WORK INSTRUCTION: Copy the lines below exactly. Start at the first and finish with the line containing "Given: Open the main article photo".

RECORDS SHOWN:

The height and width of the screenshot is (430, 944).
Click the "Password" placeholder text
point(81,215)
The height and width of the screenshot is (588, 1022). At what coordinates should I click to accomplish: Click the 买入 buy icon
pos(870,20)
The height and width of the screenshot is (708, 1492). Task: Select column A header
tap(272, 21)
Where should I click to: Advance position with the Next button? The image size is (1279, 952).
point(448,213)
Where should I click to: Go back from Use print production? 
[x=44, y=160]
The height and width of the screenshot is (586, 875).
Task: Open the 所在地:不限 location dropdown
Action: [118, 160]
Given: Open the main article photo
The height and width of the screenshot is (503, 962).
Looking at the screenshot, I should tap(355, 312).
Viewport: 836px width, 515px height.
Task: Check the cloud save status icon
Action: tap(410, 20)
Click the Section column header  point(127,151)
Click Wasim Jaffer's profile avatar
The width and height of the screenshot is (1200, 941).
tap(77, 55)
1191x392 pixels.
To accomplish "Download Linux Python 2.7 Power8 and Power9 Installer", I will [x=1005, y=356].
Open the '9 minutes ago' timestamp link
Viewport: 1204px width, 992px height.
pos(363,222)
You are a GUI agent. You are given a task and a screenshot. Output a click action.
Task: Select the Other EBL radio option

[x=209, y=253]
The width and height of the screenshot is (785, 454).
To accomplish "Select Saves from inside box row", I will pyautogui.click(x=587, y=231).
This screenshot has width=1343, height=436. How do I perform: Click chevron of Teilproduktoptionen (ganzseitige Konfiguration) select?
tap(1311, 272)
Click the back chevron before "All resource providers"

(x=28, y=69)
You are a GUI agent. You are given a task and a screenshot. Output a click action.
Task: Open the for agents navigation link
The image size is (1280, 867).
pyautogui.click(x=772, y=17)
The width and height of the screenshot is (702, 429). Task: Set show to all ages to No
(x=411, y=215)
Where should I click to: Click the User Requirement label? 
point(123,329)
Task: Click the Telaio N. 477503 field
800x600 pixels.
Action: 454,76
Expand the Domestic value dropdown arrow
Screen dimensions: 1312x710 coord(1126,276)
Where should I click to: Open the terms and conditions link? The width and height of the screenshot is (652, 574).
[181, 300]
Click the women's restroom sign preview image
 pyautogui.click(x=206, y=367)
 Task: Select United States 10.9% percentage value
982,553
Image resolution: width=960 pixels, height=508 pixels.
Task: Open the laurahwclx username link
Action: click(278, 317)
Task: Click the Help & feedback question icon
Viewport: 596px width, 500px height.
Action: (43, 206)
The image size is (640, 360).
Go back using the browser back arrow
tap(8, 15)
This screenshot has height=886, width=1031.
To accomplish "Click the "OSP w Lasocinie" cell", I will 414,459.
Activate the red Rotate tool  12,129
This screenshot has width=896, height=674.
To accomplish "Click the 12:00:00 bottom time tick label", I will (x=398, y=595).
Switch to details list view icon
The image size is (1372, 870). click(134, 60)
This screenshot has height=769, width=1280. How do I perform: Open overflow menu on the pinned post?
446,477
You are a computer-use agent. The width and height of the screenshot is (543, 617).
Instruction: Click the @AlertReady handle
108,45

RESULT FOR THIS EXERCISE:
The height and width of the screenshot is (430, 944).
Click the "Password" placeholder text
point(81,215)
The height and width of the screenshot is (588, 1022). At what coordinates should I click to accomplish: Click the 买入 buy icon
pos(870,20)
The height and width of the screenshot is (708, 1492). Task: Select column A header
tap(272, 21)
Where should I click to: Advance position with the Next button? The image size is (1279, 952).
point(448,213)
Where should I click to: Go back from Use print production? 
[x=44, y=160]
The height and width of the screenshot is (586, 875).
Task: Open the 所在地:不限 location dropdown
Action: [118, 160]
Given: Open the main article photo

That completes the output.